以釩酸鉍光陽極進行小分子的光電化學氧化反應

Abstract

光電催化有機合成（photoelectrocatalytic organic synthesis, PECOS）因具備溫和的反應條件與獨特的產物選擇性，被認為是環保且具有潛力有機合成策略。然而，儘管具備這些優勢，對固液界面反應機制的理解仍然不足，限制了其更廣泛的應用。本研究中，我們以單斜白鎢礦型釩酸鉍（bismuth vanadate, BiVO4）作為光陽極，進行兩項光電催化反應。第一部分中，成功透過間接氧化機制將苯甲醇選擇性氧化為苯甲醛。研究結果顯示，反應效率受限於氧化還原介體－N-羥基琥珀醯亞胺（NHS）在電極表面的吸附，該吸附會形成有害的表面態，導致光生載子複合，並抑制NHS的完全再生。經鉬摻雜於BiVO4後，可有效降低表面態的生成，顯著提升催化效率。在最佳條件下，苯甲醛的生成速率達19.1 μmol cm-2 h-1，且選擇性與法拉第效率均接近100%。動力學分析亦顯示，鉬摻雜電極具有較長的吸附時間常數，佐證其產率提升之原因。 第二部分則以BiVO4光陽極直接氧化鄰-三聯苯（o-terphenyl），成功驅動分子內碳－碳鍵形成反應，合成三亞苯（triphenylene）。此為首次在光電化學條件下成功實現朔爾反應（Scholl reaction），為多環芳烴（polycyclic aromatic hydrocarbons）的綠色合成提供了新的途徑。這些研究結果不僅展現光電化學在有機合成中的應用潛力，也強調了對固液界面反應機制深入理解的重要性，為未來光電化學有機反應的設計提供了重要參考。

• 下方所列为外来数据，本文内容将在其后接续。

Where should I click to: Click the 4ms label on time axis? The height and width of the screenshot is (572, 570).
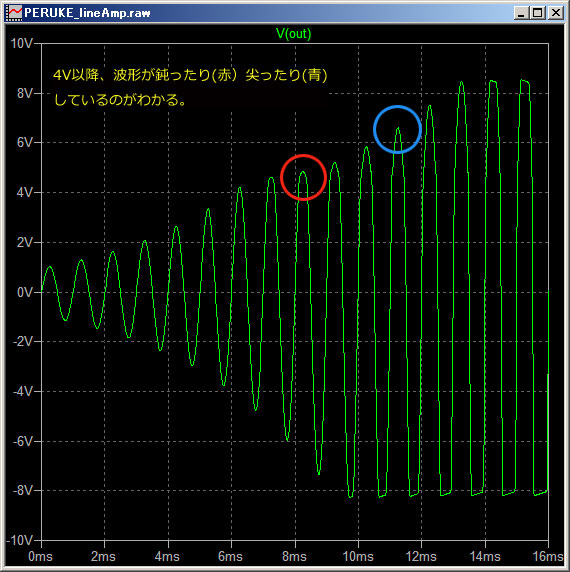[x=167, y=557]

Photoelectrocatalytic organic synthesis (PECOS) has emerged as a promising approach for sustainable organic synthesis due to its mild reaction conditions and unique product selectivity. Despite these advantages, limited understanding of interfacial behavior and efficiency loss mechanisms remains a major challenge. In this study, monoclinic scheelite-type bismuth vanadate (BiVO4) photoanodes were applied to two light-driven reactions. First, benzyl alcohol was selectively oxidized to benzaldehyde through an indirect oxidation pathway. The reaction efficiency was found to be limited by the specific adsorption of the redox mediator N-hydroxysuccinimide (NHS) on the BiVO4 surface, which induced detrimental surface states, promoted charge recombination, and suppressed complete regeneration of NHS. Molybdenum doping effectively reduced surface state density and improved catalytic performance, achieving a benzaldehyde formation rate of 19.1 μmol cm-2 h-1 with nearly 100% selectivity and Faradaic efficiency. Kinetic analysis showed longer adsorption time constants for Mo-doped electrodes, corroborating the enhancement in reaction yield. In the second part, BiVO4 was used to drive intramolecular C–C bond formation via direct oxidation of o-terphenyl, yielding triphenylene. This work represents the first successful demonstration of the Scholl reaction via PEC, offering a new sustainable route for synthesizing polycyclic aromatic hydrocarbons. Overall, this work highlights the potential of PEC in organic synthesis and underscores the importance of understanding interfacial mechanisms, providing valuable insights for the rational design of future PEC systems.